New York Times Editorial: Let’s Nationalize The Banks
10:44am
Watching our modern political theater, in which government-caused crises are used as an excuse for more government control, I’m reminded often of this 1934 Chicago Tribune editorial cartoon from Carey Orr. Specifically the “plan” down in the lower left-hand corner:

There is a lot of blaming capitalism for government failures going. Our friends on the left have perpetrated a myth about the housing collapse and banking crisis being the result of unfettered capitalism when really the root of the policy was government policy which promoted subprime lending. But facts don’t matter. It was capitalism that caused the subprime mortgage bust, and now that blame of capitalism is fueling calls for a nationalization of the nation’s largest banks. And not in some obscure left-wing rag, but in the editorial pages of the New York Times:
Most liberals in Washington — President Obama included — keep hoping the banks can be more tightly controlled but otherwise left as is. That’s the theory behind the two-year-old Dodd-Frank law, which Republicans and Wall Street are still working to eviscerate.

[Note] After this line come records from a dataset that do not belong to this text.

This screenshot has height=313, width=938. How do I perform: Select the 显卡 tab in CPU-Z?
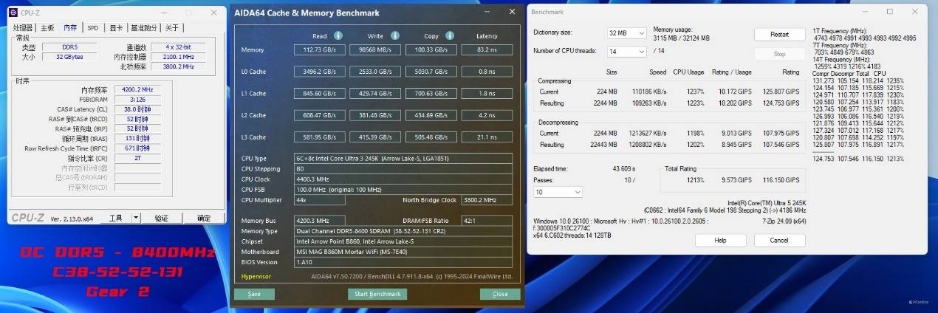point(115,27)
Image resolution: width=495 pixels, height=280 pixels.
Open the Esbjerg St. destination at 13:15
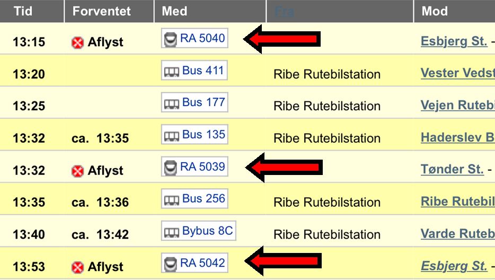click(x=454, y=41)
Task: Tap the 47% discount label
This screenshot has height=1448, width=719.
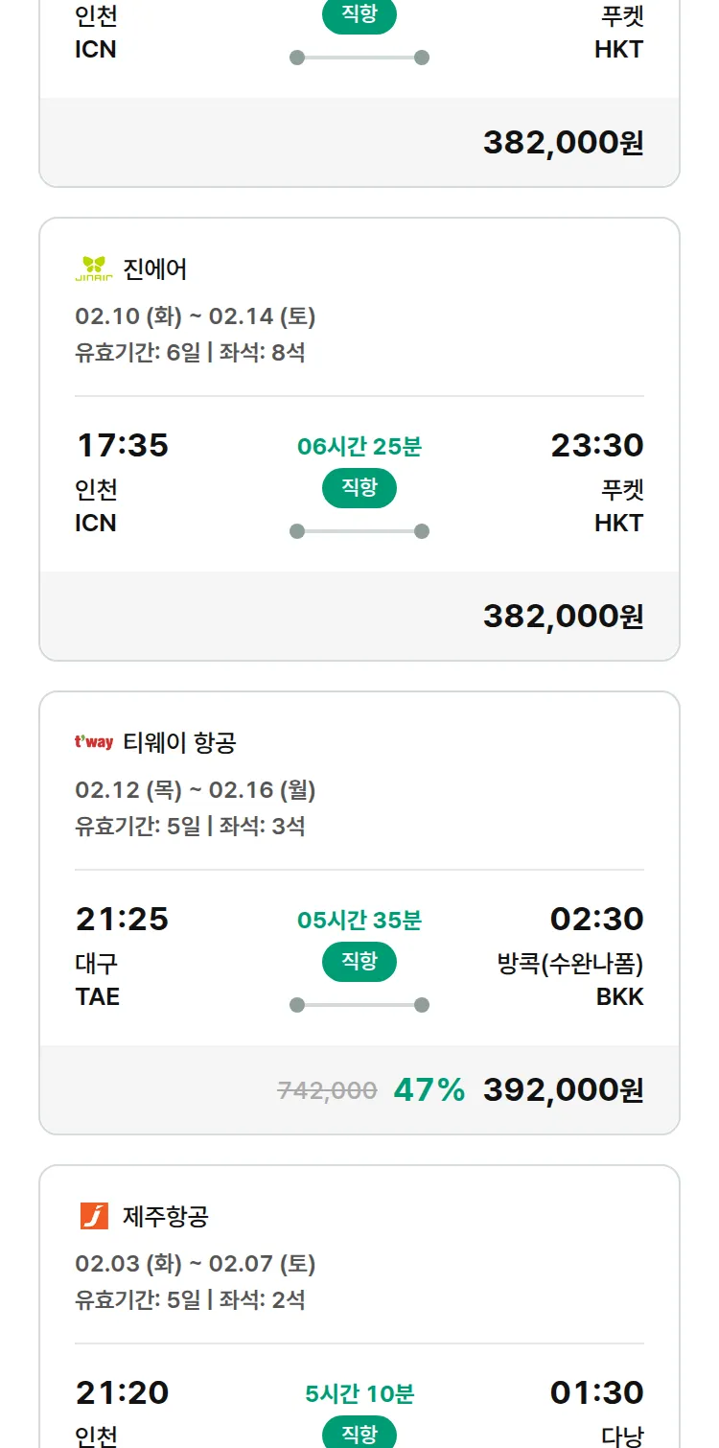Action: click(429, 1090)
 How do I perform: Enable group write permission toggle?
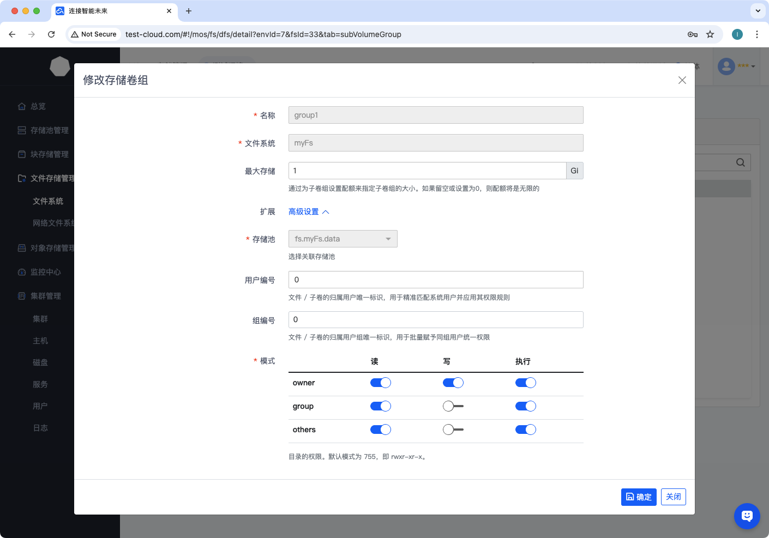[x=453, y=406]
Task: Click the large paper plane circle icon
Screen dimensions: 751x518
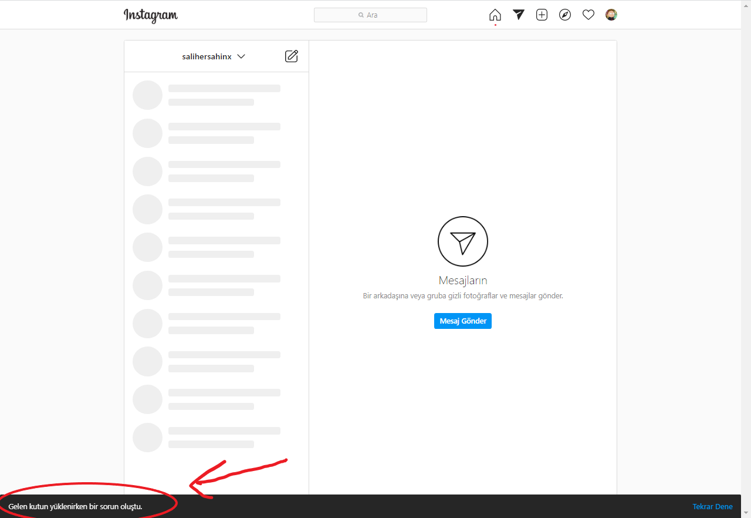Action: click(x=463, y=241)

Some economists in and around the University of Chicago, who founded the modern conservative tradition, had a surprisingly different take: When it comes to the really big fish in the economic pond, some felt, the only way to preserve competition was to nationalize the largest ones, which defied regulation…
One of the most important Chicago School leaders, Henry C. Simons, judged in 1934 that “the corporation is simply running away with our economic (and political) system.” … The central problem, then as now, was that very large corporations could easily undermine regulatory and antitrust strategies…
Simons did not shrink from the obvious conclusion: “Every industry should be either effectively competitive or socialized.” If other remedies were unworkable, “The state should face the necessity of actually taking over, owning, and managing directly” all “industries in which it is impossible to maintain effectively competitive conditions.”
The governemnt promoted and incentivized subprime lending, and when the banks went after the subprime mortgage market with gusto creating a bubble that ultimately popped, some want to take the banks over as punishment for that misguided government policy.
It’s amazing how the failure of intrusive government policy leads some to demand even more government intrusion.
What makes us think that the government can manage the banks any better? Again, the banking crisis of the Bush/Obama administrations was brought about by government policy which made social engineering, and not profits, the goal of lending. Had we not replaced the profit motive with a social agenda we’d have never had the financial collapse.
But the left, unable to own up to their own mistakes, won’t accept that reality.